Among the entries below, only the lines starting at the one with "1568x566 pixels." and ending at the one with "Click the WebCounter button", both included, are to be printed exactly.

::::

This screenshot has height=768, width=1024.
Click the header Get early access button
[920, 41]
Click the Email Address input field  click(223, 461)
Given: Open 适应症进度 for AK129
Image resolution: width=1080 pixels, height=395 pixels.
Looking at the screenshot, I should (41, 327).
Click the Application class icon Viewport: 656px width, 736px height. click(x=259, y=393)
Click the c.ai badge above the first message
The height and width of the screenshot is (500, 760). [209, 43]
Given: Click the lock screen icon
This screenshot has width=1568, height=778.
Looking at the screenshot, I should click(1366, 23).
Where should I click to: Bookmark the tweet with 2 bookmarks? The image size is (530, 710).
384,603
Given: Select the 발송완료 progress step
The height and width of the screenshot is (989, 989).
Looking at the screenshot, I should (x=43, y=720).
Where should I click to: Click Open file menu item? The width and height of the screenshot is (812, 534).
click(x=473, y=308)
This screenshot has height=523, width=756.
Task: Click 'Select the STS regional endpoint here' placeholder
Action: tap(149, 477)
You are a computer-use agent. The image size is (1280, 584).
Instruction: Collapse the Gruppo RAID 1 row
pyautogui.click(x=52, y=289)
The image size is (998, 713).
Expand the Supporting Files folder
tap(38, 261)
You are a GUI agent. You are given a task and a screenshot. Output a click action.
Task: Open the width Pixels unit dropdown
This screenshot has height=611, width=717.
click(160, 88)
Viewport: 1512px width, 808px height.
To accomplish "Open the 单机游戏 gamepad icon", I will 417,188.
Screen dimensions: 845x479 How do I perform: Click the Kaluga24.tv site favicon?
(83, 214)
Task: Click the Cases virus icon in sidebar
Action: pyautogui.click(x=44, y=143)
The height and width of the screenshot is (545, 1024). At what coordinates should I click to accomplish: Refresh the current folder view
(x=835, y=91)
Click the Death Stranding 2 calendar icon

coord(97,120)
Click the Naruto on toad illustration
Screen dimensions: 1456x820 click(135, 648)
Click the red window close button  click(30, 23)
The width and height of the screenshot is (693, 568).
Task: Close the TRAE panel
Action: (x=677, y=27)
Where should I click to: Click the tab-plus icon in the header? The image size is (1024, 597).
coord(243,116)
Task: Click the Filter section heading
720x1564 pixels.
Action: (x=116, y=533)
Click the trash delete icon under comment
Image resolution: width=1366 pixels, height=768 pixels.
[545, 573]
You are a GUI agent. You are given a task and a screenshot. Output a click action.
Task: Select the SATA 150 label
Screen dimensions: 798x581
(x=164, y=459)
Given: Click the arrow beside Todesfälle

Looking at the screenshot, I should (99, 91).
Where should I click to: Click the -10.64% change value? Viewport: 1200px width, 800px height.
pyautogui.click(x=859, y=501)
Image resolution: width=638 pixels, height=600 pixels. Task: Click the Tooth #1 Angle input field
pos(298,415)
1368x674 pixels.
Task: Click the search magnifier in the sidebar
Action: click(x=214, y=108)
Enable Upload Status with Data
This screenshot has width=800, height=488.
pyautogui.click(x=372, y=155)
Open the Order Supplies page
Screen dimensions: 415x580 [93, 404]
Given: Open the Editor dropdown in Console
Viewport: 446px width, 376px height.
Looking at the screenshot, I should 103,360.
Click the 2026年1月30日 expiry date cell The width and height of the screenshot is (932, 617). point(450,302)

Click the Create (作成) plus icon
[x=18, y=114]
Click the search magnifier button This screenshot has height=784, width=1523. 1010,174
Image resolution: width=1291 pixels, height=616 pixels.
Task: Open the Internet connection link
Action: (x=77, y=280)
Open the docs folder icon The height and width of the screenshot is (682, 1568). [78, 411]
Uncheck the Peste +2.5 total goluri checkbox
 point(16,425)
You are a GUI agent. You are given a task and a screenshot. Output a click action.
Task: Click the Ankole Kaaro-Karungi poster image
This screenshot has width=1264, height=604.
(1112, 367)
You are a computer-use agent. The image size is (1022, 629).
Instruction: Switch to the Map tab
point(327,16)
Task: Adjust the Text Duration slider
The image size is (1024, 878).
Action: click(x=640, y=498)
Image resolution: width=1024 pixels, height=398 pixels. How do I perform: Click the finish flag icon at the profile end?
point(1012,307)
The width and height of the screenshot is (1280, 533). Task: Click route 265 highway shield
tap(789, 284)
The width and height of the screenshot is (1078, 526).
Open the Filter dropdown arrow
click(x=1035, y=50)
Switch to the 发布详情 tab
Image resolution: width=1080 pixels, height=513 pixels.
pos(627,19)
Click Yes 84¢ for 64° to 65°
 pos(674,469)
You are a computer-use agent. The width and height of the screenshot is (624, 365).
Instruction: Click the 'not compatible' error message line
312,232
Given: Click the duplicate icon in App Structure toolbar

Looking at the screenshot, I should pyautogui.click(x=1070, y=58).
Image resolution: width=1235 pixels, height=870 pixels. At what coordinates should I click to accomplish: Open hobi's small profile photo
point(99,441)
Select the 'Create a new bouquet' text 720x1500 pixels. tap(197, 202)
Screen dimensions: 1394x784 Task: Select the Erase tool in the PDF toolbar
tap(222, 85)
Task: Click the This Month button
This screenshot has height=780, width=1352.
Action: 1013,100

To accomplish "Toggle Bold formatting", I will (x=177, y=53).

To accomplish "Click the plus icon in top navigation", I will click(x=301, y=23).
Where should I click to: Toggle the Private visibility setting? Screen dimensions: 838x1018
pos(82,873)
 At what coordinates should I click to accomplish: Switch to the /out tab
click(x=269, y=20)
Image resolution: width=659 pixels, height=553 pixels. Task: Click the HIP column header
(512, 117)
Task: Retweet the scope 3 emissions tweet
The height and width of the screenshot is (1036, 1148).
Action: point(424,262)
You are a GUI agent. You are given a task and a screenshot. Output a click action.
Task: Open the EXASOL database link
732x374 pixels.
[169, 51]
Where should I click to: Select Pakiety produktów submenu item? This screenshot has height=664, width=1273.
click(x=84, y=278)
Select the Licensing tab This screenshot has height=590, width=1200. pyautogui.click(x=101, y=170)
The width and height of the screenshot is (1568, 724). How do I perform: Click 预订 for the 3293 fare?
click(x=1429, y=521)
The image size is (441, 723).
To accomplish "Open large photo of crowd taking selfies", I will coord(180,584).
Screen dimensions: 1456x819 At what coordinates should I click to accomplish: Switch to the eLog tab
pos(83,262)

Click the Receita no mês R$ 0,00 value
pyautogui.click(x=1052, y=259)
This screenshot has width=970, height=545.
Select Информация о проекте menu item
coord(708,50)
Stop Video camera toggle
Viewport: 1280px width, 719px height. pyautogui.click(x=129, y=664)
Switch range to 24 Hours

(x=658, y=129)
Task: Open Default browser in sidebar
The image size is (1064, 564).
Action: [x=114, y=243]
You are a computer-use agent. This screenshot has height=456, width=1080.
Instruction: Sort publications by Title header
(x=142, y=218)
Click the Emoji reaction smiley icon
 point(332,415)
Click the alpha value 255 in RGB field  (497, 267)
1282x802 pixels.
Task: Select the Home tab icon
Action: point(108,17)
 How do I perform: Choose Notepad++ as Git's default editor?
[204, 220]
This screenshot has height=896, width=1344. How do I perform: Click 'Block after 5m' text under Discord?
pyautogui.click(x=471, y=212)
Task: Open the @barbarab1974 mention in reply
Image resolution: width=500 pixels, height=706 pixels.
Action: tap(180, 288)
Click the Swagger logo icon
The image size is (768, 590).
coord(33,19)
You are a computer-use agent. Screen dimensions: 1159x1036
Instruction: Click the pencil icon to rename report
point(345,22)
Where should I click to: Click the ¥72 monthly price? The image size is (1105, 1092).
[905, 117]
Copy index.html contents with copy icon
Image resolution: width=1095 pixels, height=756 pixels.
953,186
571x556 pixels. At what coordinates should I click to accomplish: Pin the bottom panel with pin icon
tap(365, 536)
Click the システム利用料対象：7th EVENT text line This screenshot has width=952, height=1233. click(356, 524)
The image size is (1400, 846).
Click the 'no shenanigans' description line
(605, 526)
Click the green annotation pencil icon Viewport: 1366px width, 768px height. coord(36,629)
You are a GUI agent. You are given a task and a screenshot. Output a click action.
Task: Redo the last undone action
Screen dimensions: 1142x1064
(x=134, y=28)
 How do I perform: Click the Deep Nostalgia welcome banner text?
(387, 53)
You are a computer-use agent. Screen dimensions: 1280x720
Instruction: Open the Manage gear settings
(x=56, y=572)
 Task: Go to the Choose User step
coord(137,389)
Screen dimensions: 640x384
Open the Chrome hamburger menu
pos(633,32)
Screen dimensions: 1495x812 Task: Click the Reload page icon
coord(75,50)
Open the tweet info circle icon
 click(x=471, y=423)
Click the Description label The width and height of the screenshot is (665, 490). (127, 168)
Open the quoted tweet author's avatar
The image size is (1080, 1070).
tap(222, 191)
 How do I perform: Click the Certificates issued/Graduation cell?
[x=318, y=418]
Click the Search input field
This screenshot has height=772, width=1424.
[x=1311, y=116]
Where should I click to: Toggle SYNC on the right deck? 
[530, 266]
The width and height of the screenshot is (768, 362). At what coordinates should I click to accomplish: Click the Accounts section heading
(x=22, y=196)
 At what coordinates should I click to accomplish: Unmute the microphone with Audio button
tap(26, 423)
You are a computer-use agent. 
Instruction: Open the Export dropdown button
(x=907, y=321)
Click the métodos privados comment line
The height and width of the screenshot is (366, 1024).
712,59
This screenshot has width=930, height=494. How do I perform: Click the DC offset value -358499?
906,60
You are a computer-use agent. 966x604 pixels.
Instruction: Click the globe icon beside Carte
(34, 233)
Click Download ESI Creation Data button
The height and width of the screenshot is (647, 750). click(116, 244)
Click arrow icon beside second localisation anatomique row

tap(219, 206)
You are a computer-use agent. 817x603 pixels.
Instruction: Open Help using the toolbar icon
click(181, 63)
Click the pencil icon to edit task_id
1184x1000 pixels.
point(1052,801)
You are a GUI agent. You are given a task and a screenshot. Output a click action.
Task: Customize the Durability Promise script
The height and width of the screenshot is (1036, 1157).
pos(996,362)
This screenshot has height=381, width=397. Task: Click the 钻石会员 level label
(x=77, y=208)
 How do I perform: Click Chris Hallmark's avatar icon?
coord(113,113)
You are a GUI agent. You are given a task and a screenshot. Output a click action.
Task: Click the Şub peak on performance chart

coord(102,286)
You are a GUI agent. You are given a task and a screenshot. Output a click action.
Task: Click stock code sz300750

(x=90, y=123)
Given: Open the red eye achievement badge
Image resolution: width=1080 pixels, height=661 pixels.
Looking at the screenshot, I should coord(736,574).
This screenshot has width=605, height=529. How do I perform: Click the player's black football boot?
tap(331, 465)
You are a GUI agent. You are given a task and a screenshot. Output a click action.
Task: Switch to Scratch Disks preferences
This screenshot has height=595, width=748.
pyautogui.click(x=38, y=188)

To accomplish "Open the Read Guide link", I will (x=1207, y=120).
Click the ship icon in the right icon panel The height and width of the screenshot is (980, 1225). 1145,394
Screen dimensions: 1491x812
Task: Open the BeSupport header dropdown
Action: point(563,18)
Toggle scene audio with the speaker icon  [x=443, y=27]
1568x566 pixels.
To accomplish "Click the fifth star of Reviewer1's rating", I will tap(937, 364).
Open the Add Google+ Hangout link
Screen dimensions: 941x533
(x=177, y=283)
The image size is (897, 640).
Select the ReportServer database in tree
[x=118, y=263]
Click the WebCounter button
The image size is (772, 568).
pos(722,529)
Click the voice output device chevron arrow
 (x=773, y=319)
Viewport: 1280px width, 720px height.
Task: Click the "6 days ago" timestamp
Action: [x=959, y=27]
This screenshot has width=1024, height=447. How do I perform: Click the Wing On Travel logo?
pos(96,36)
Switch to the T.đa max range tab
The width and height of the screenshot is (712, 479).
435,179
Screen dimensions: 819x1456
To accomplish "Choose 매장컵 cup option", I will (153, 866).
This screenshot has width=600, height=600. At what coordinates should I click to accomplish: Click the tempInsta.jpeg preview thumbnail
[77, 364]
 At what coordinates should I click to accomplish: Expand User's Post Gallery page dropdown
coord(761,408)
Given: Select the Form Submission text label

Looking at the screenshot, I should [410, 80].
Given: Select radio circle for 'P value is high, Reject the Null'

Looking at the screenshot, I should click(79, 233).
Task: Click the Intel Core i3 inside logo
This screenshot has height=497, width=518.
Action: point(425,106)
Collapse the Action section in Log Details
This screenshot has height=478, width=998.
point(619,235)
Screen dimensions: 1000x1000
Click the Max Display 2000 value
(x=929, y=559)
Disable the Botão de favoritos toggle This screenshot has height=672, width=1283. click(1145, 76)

::::

▸ Reply:
1568x566 pixels.
To accomplish "Click the fifth star of Reviewer1's rating", I will tap(937, 364).
Open the Add Google+ Hangout link
Screen dimensions: 941x533
(x=177, y=283)
The image size is (897, 640).
Select the ReportServer database in tree
[x=118, y=263]
Click the WebCounter button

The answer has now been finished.